La mujer agregó: “Yo les explicaba de qué se trataban los productos y para qué servían”.

En ese momento, aseguró, los trabajadores no pensaban que terminarían arrestados: “En ningún momento nosotros pensamos que seríamos nosotros los que se irían detenidos”.

“Como la droga no era nuestra, no entendíamos por qué nos llevarían detenidos a nosotros”, afirmó, precisando que “algunos ni siquiera teníamos contrato”.

“Se nos mintió cuando nos dijeron que era todo legal”

Durante el procedimiento, la trabajadora afirmó que firmó distintos documentos asociados a las cantidades de cannabis encontradas.

El primero correspondía a los productos cercanos a su puesto y consignaba “menos de un kilo”. Después, aseguró, apareció otro documento que señalaba 32 kilos.

“Yo no tenía esos 32 kilos, quizás eran de la sede, pero no míos”, declaró.

Luego apareció otro documento por una cantidad considerablemente mayor: “Decía que había 150 kilos”.

Finalmente, la fiscalización derivó en una investigación por tráfico de drogas y asociación, mientras la trabajadora permaneció seis días privada de libertad.

Según contó, durante la audiencia comenzó a cuestionar por primera vez las explicaciones que había recibido.

“En esa misma audiencia me di cuenta que yo y los trabajadores habíamos sido engañados por la organización”, sostuvo.

También recordó el impacto que vivieron tras ser detenidos: “Nosotras estábamos con crisis de pánico, sin entender lo que estaba pasando (…). No tenemos antecedentes, nunca he pasado por algo así”, agregó, insistiendo: “Yo me considero inocente, ya que fui engañada por estas personas”.

Meses más tarde resumió su postura ante el Ministerio Público: “No sabíamos si había operaciones fuera de regla y no teníamos la información para saberlo”.

El testimonio que se volvió clave para la investigación

En marzo de 2026, todavía en calidad de imputada, la mujer renunció voluntariamente a su derecho a guardar silencio y entregó una extensa declaración ante la Fiscalía.
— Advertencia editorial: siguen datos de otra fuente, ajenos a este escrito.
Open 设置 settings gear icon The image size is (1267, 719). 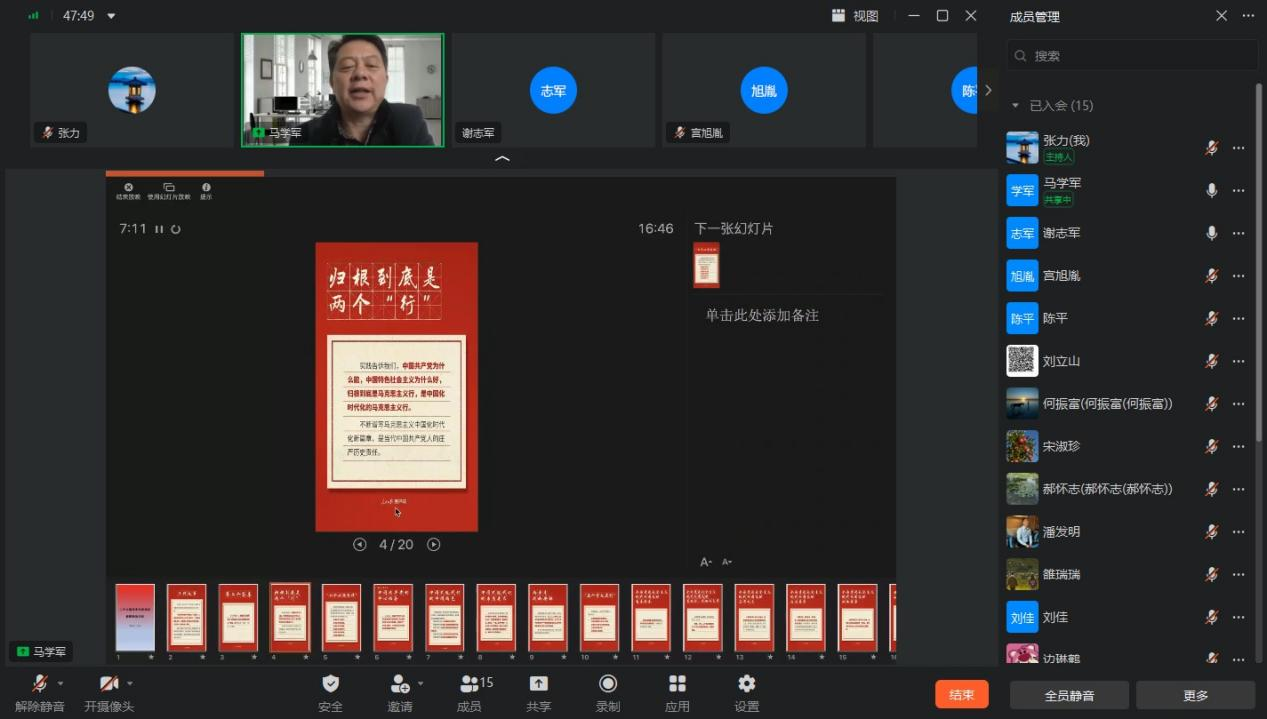[746, 684]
Su testimonio permitió conocer desde dentro aspectos relacionados con la contratación de trabajadores, el manejo de cannabis, las zonas de almacenamiento, las instrucciones que recibían los empleados, la documentación utilizada y las explicaciones entregadas respecto de la legalidad de las operaciones.
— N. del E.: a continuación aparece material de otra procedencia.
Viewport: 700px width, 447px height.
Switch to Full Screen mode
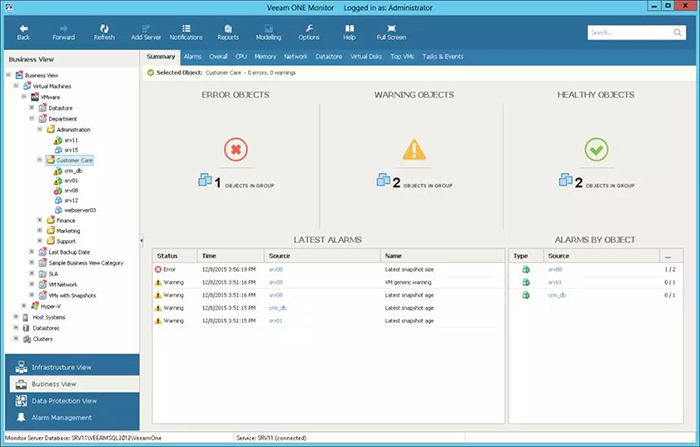click(391, 31)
La mujer resumió cómo percibió inicialmente a Dispensario Nacional: “Yo entendía que esta empresa era legal”, debido a que “tiene tarjetas de presentación, página web, redes sociales”.

“Toda esta fachada hace parecer que esta organización está en regla”, afirmó.
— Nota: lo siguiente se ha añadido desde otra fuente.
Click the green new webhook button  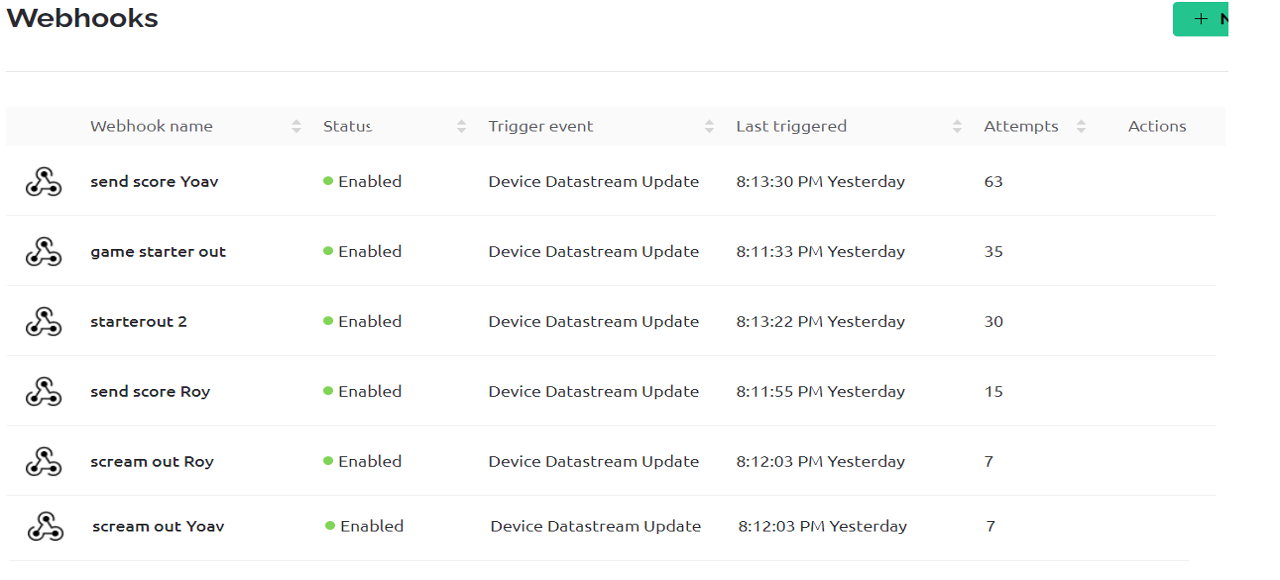pos(1200,19)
Cómo aparece Camilo Huerta en la investigación

La fiscalización en Providencia fue uno de los antecedentes que permitió ampliar las diligencias hacia sociedades, cultivos, franquicias, cuentas bancarias y comunicaciones telefónicas relacionadas con Dispensario Nacional.

En ese contexto aparece Camilo Huerta, quien es investigado por el Ministerio Público.

De acuerdo con la Fiscalía, Huerta administró y explotó directamente la sucursal de Dispensario Nacional ubicada en Chicureo y participó en su gestión comercial, las utilidades y decisiones vinculadas al movimiento del stock de cannabis.

Su teléfono fue interceptado judicialmente y, según los antecedentes de la investigación, las conversaciones incluyeron referencias a vaporizadores con THC, variedades de cannabis, precios, posibles fiscalizaciones y la continuidad del negocio mediante otra empresa.

A ello se sumó el análisis financiero realizado en la causa, que estableció que DN Medcorp transfirió $51.266.785 a Grünwald SpA, sociedad constituida y administrada por Huerta.

Actualmente, la Fiscalía investiga al exchico reality por los delitos de asociación ilícita para el tráfico, tráfico de drogas y lavado de activos.